In thinking back to her marriage and to Michael, Natalie told herself she would much rather be alone than with either man.
In the beginning, Michael had been wonderful. They were so alike. Both had marriages that failed for almost the same reasons, and both had daughters the same ages. It was the girls' junior years in high school and Michael suggested they take the girls to Hawaii for Spring Break. Natalie thought the trip would be great, ran it past Cassie who had no objections, and in fact, looked forward to surfing and shopping on Waikiki with Brook, Michael's daughter.
But, on the vacation, something went wrong. Natalie felt it in Hawaii, she sensed it when they returned home. In the following weeks, Michael distanced himself emotionally. In hindsight, she realized he'd never really made himself available. She was too open, too trusting, and she allowed herself to be vulnerable.
She wore her heart on her shirt sleeve and it cost her.

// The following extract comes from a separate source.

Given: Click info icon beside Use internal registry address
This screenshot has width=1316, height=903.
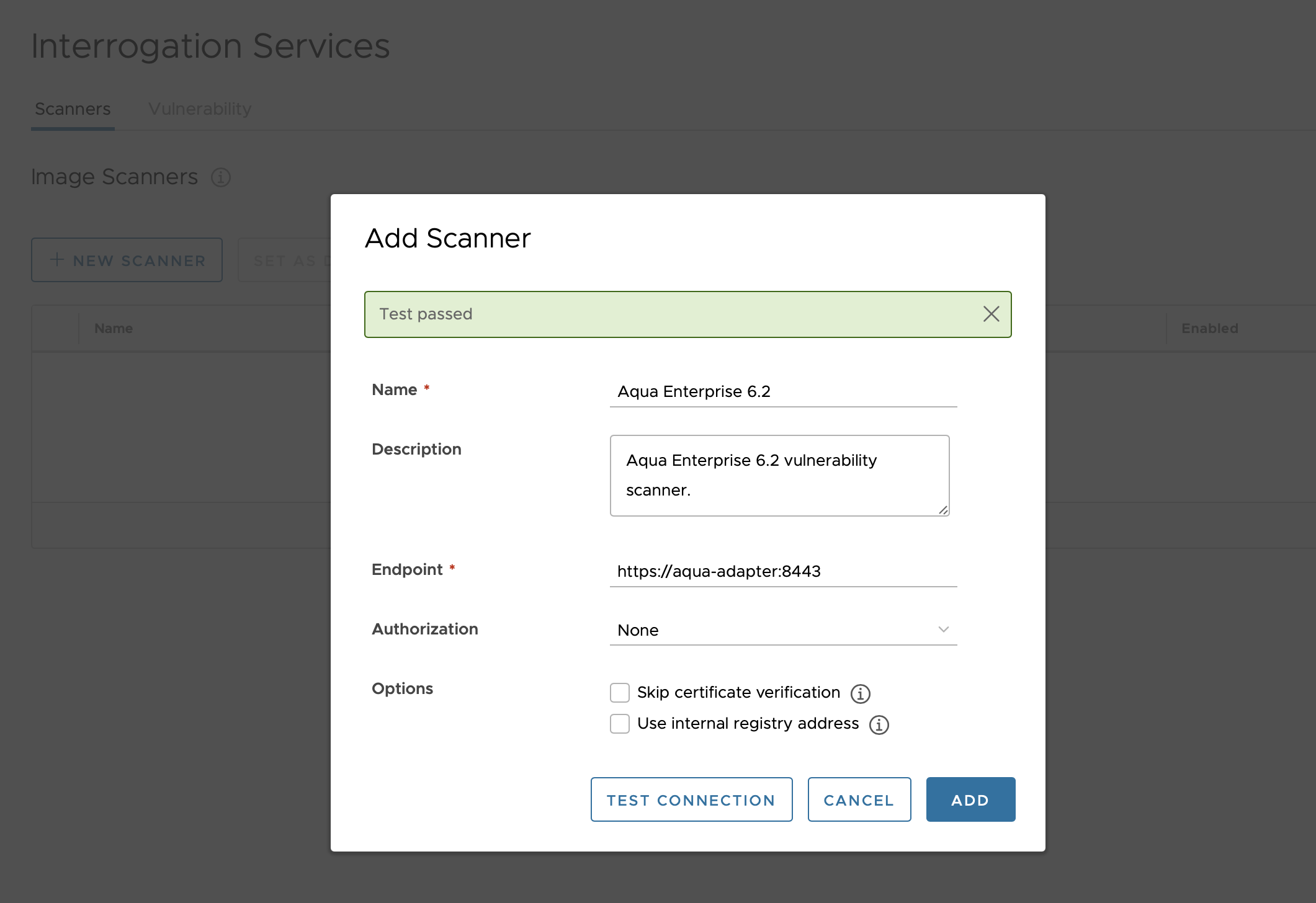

Michael would have continued the relationship in a neutral manner if she hadn't started a discussion about it one evening just before he was to go out of town on business. She asked him point blank if he wanted to be in the relationship or not. He got this stupid smirk on his face that spoke volumes: "Ah, you caught me." Then he said he never had any time to himself. She thought this strange since he was always inviting her to be with him-a family reunion, outdoor activities, dinners in his home and weekends spent together. He felt pressured to be a couple. Then he'd rambled on about the women in his life, the way they'd mistreated him. She had listened, then quietly commented he was penalizing her because she was a woman-and once a woman had done him wrong, none were to be trusted.
He reassured her that wasn't the case and said he'd call her when he came back in town and they'd talk about things further. He told her not to worry.
Numb, she went home that night, laid in bed reliving all the things she had done or said, wondering what had happened and how they could work to resolve issues between them.
But she never heard from him again.
It was a rude awakening into the dating world, one that rocked her off her axis and left her in a funk for months after. She knew now that it was the lack of closure, the feelings of frustration . . . of not being able to put him in his place . . . of being able to tell him that he had led her on.
His disappearance had not only affected her, but Cassie and Brook who had been comfortable thinking of the adults as a couple.
As painful as it was, shortly afterward, Natalie took both girls out to dinner to tell them the break up was no one's fault. All Natalie gathered from Brook was that her father had explained to her that Natalie was a "nice lady" but there was no chemistry between them anymore. Within a week he had a new girlfriend and Brook was trying to deal with that.
Even now, months later, Natalie hated to think about Michael's easy-come/easy-go behavior even now. The reality that she'd been tossed aside and so easily replaced-it still hurt her sometimes if she allowed it to.
Her first summer as a divorced woman had been a disaster.
It had taken autumn and into the winter months for her to recharge her emotional battery. She'd had some dates since, nothing to write home about. She was at a place in her life where she really had come full circle.
She actually enjoyed spending time alone, being her own best friend. Family surrounded her, Sunday dinners were evenings to look forward to at either Sarah's, her dad's or her house where they all gathered. Natalie was doing okay.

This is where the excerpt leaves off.